┌─ Selected passage

Resilience Weekly - Cognitive demands and activities in dynamic fault management - Issue #14

Welcome back!

This week we’re talking about a chapter by David Woods in Human Factors in Alarm Design, about how to deal with “ dynamic faults”.

Dynamic faults are failures that occur in complex situations, they are different than simply just a broken device on a work bench because their state is changing over time. This is a pretty apt description of many many tech incidents.

P.S. I’ll be going on holiday break for a couple of weeks, so this will be the last issue of 2018. See you folks again in 2019!


Cognitive demands and activities in dynamic fault management: abduction and disturbance management

Quotes:

  • “Revision of hypotheses is a critical component of abductive inference and dynamic situations”
  • “The critical difference between a major challenge and a minor disruption is not the symptoms by themselves, but rather the force with which they must be resisted.”

This chapter focuses on how people deal with these sorts of incidents, specifically the “cognitive demands”.Woods describes the “cascade of disturbances”, the idea that a fault in a system produces a number of effects throughout the system that causes it to further change its state.This can be difficult to track and respond to correctly.

These cascades are part of what can make it difficult to create a good alarm. For example if the cascade is very fast you may just have a huge list of alarms where it’s not clear what’s really happening. You simply see a bunch of alarms going off.

└─
┌─ Information provided

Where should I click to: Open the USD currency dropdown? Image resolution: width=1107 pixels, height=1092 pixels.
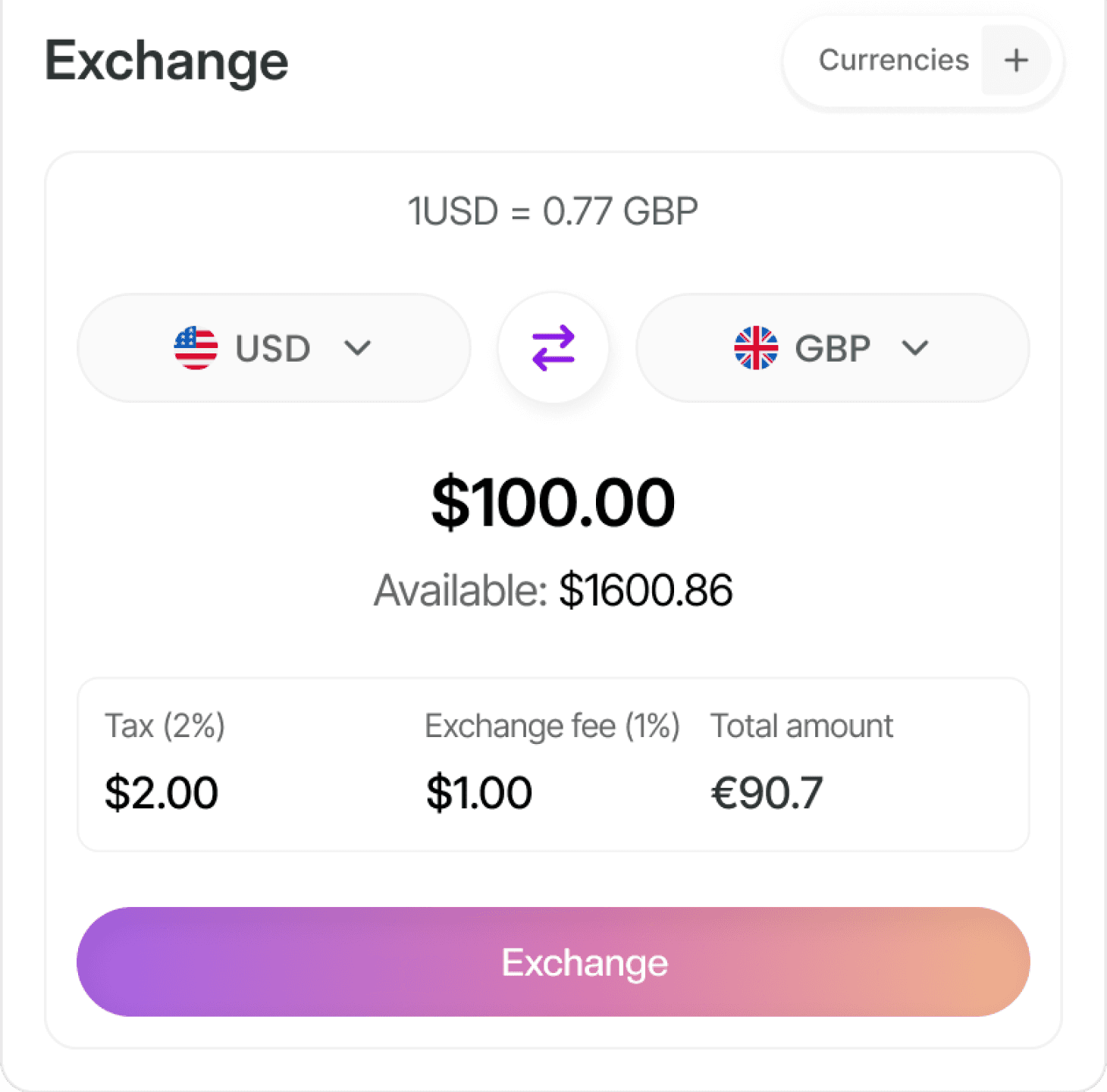coord(273,348)
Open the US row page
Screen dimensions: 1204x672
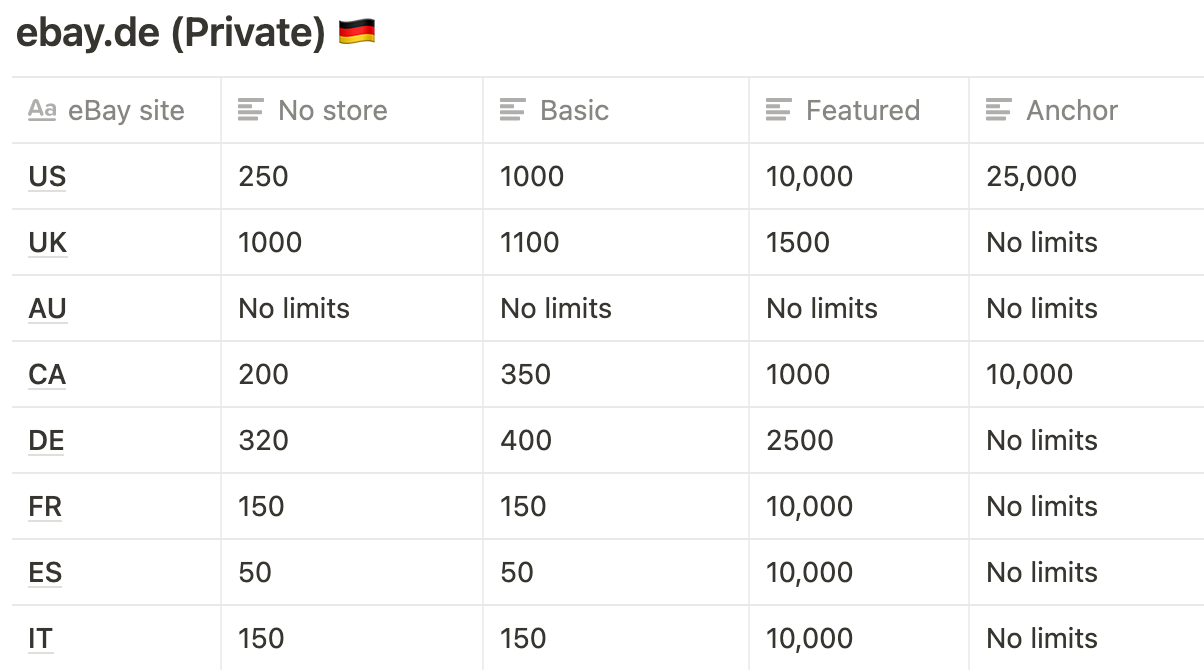click(47, 177)
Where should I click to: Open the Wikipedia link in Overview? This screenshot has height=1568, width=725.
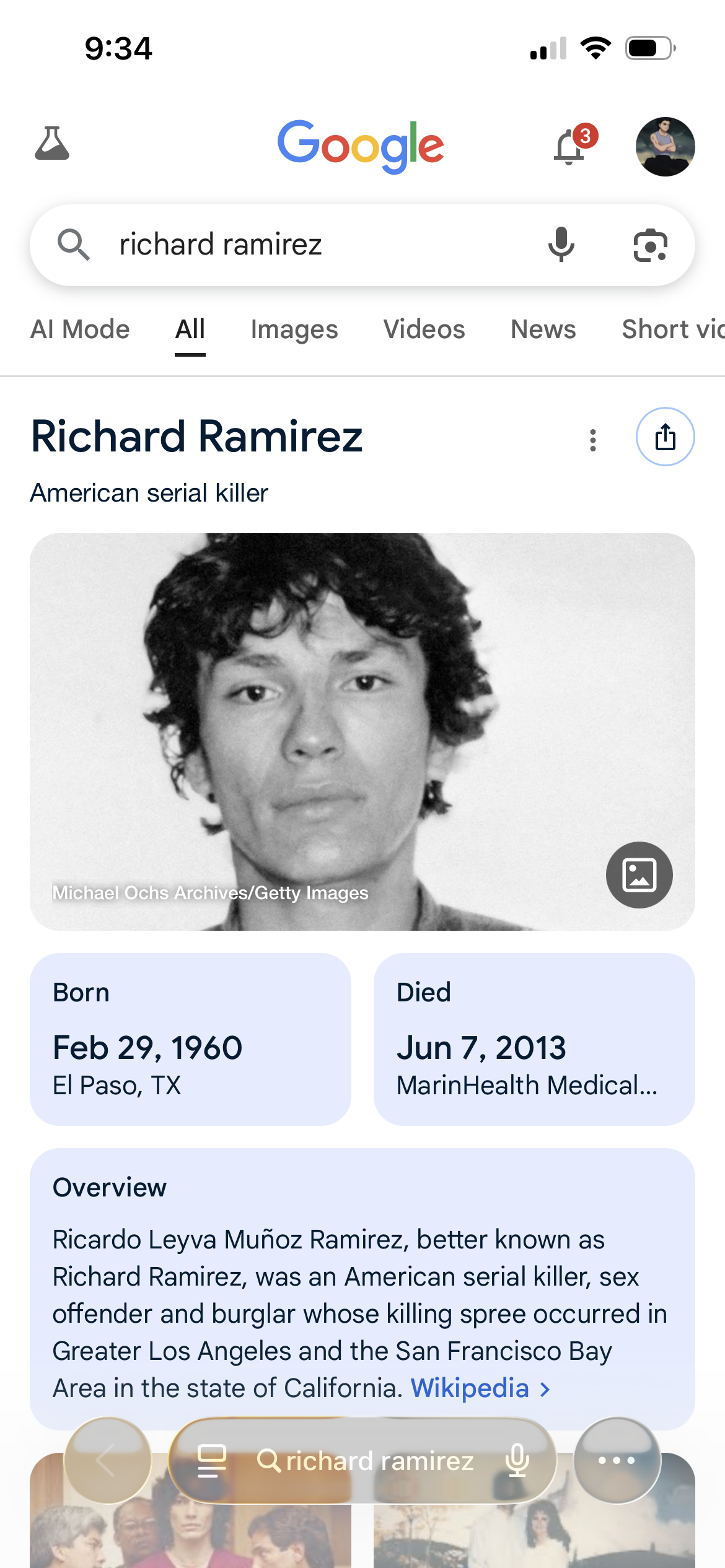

└─

Resume the newsletter issue on dynamic fault management, picking up right after its last sentence. The listing is unrelated material that stands apart from the newsletter issue on dynamic fault management.

Since diagnosing these usually means understanding what the order of events was over time so that you can determine how it is that this fault propagated through the system, having a dashboard that is just essentially flashing red with a long list of simultaneous alerts doesn’t really help here.

People responding to the incident are going to be acting in response to the disturbances that propagate through the system. Typically they’re going to be working to keep whatever the important goals are of the system continuing. That might be system safety or availability or data integrity.

This occurs simultaneously as they work to diagnose and fix the problem itself, though it is a different activity.

Because they are working to keep the system up or available it’s also possible to mask what the fault actually is. Some of the symptoms of that fault can be lost. This is something good to keep in mind as we design our dashboards and alerting systems. For example, if a fault is typically detectable by a slow network response but someone has enabled some sort of cache to help with load, then we may not notice this symptom that could have helped us diagnose the problem.

Automatic systems can contribute to this difficulty to diagnose as well. You can end up in a situation where everything looks okay until all the sudden it’s not. Just like in people in shock, systems can also decompensate suddenly. At first it can look like the symptoms are small or nonexistent as the automated systems are doing their job at compensating and then suddenly they can run out of resources.This makes the issue go from appearing small to becoming very large, very quickly.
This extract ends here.